══ Information given ══
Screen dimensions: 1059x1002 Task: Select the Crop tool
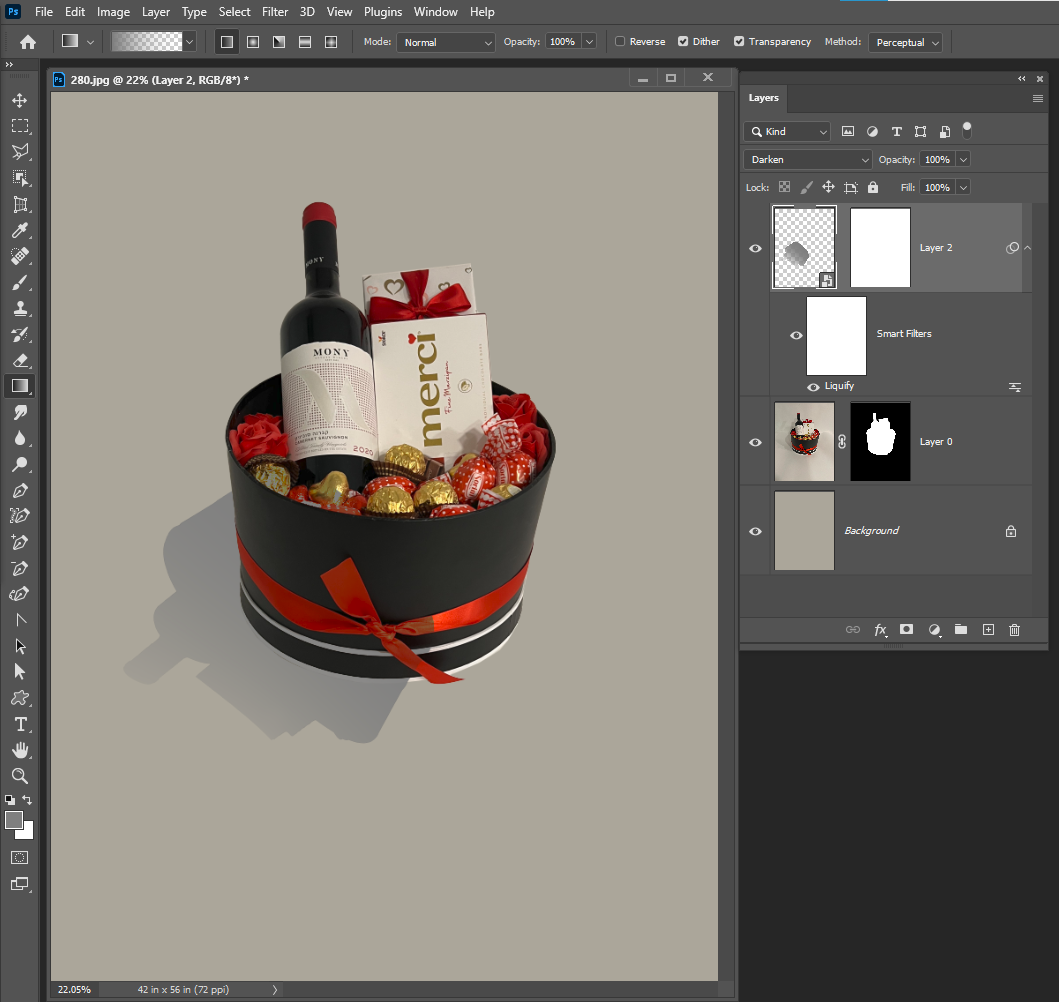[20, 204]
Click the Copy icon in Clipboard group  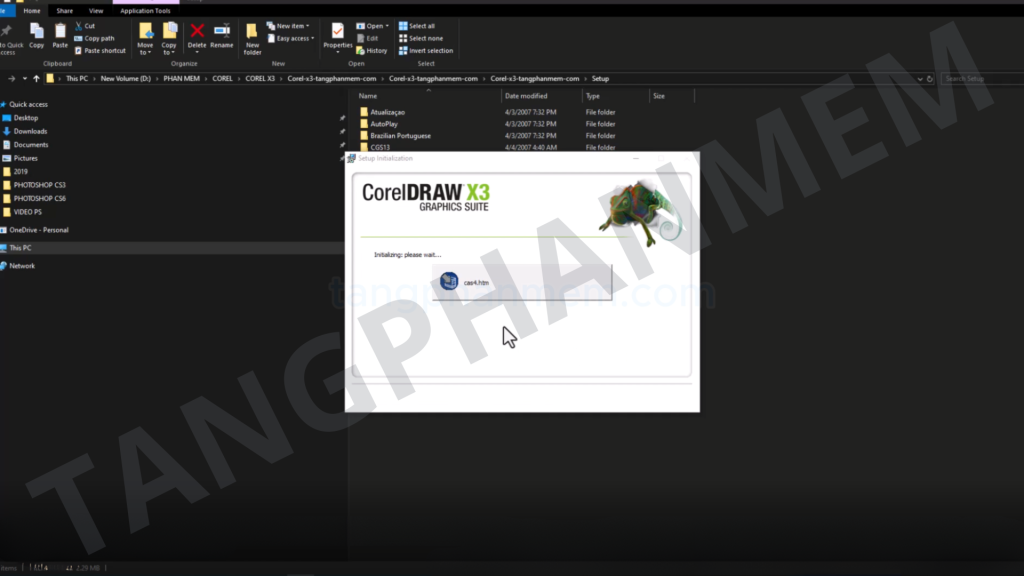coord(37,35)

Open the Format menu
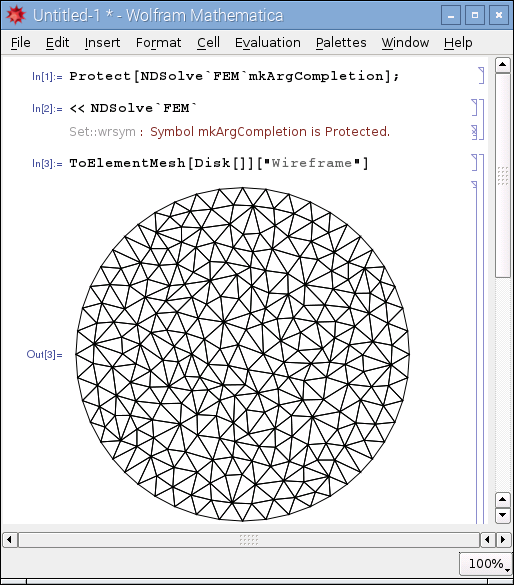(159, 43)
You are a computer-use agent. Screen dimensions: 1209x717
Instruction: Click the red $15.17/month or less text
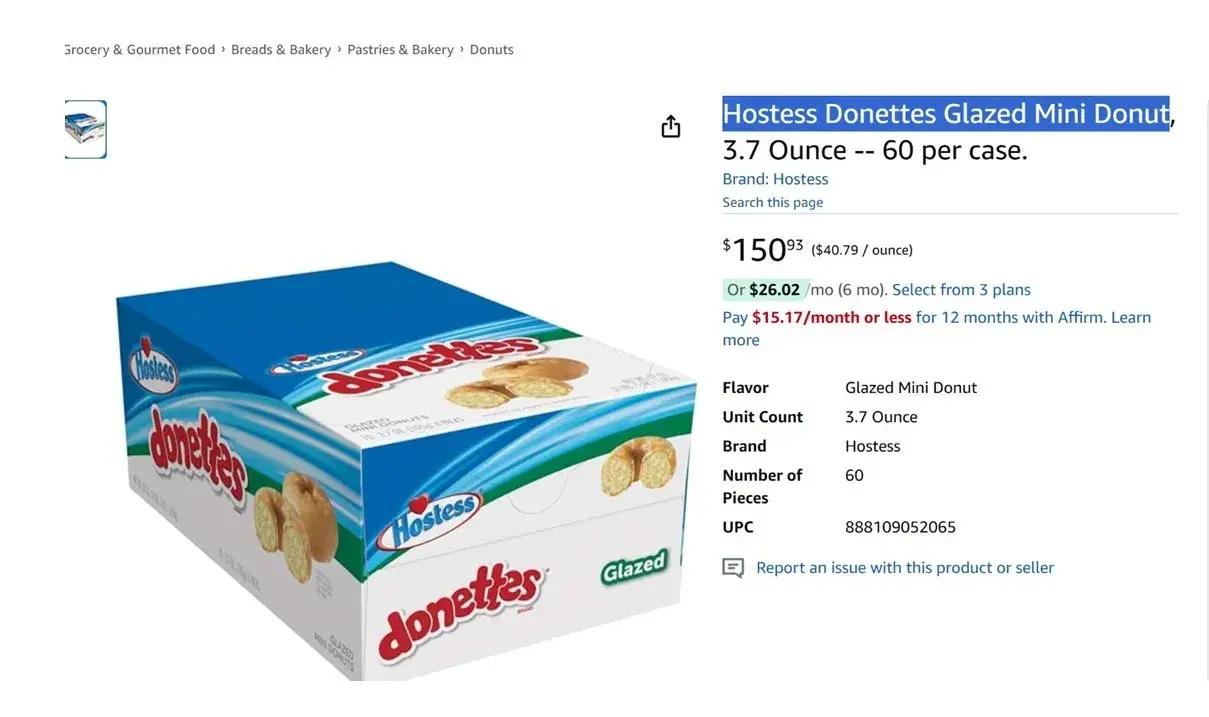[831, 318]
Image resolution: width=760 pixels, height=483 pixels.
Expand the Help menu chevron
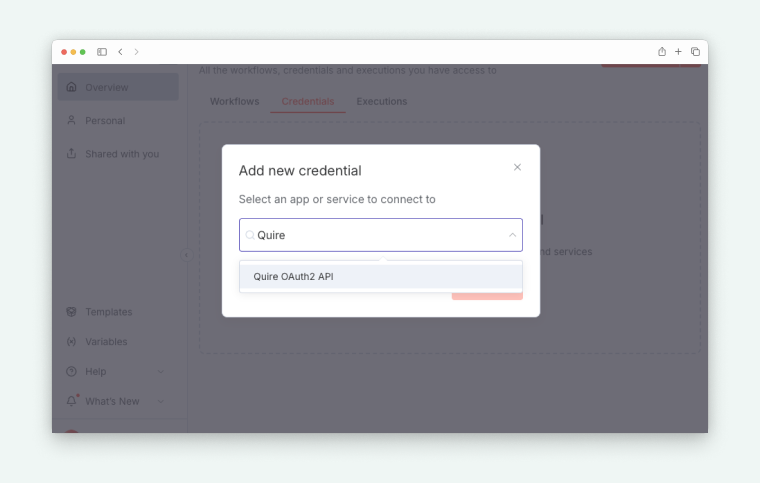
═══
══ Information given ══
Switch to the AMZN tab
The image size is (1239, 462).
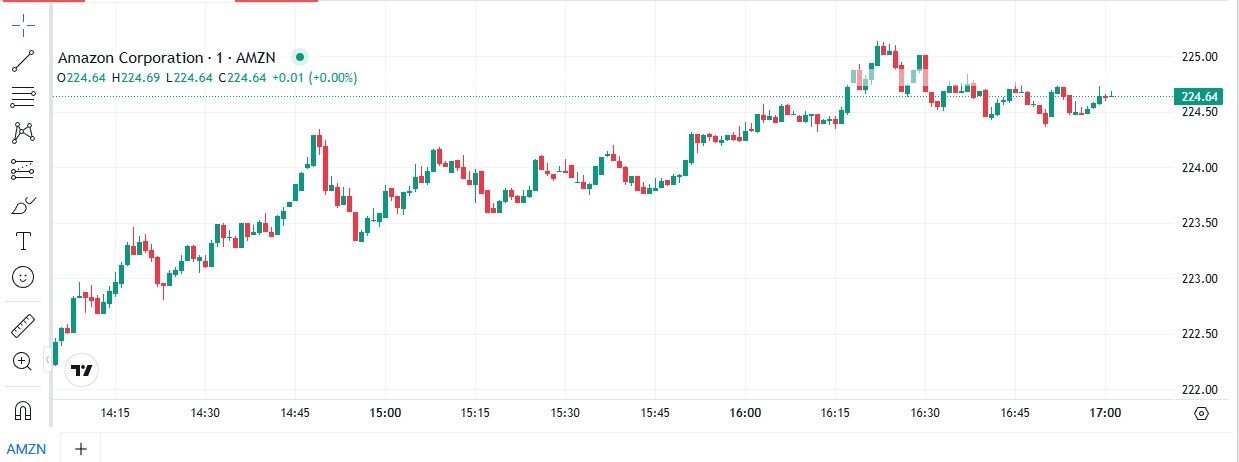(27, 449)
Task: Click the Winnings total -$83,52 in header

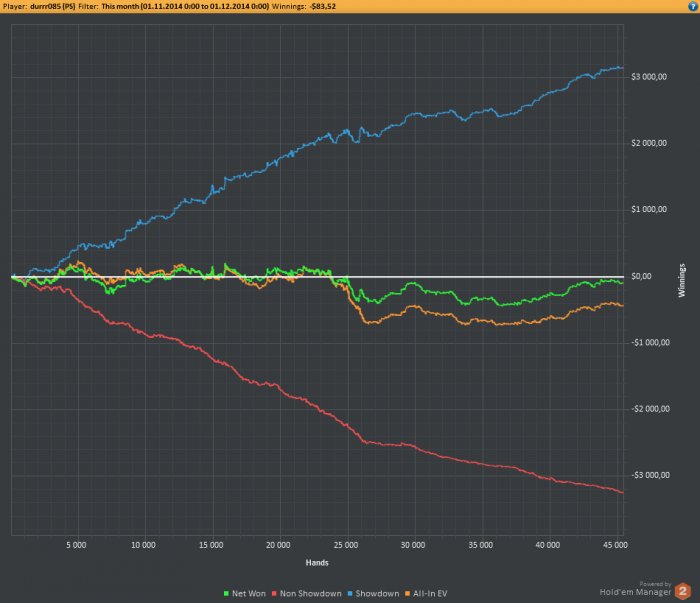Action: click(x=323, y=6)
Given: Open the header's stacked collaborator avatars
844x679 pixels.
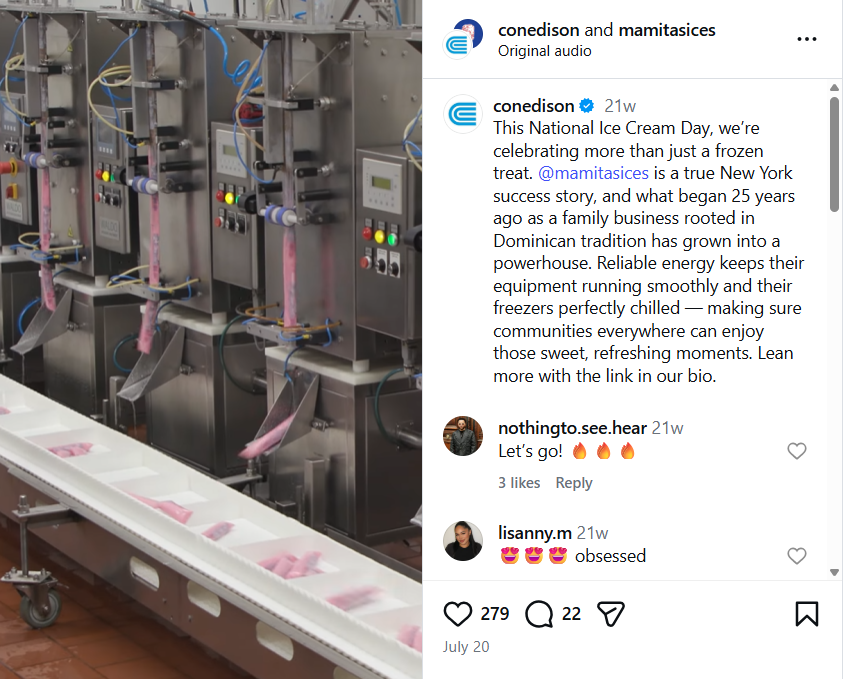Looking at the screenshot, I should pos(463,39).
═══
Would you print exactly the lines in the listing above, from the line bearing "You are a computer-use" through the line bearing "Expand the Help menu chevron", leaving out all pictures?

You are a computer-use agent. Screen dimensions: 1209x717
Instruction: Click the red $15.17/month or less text
[831, 318]
Image resolution: width=760 pixels, height=483 pixels.
Expand the Help menu chevron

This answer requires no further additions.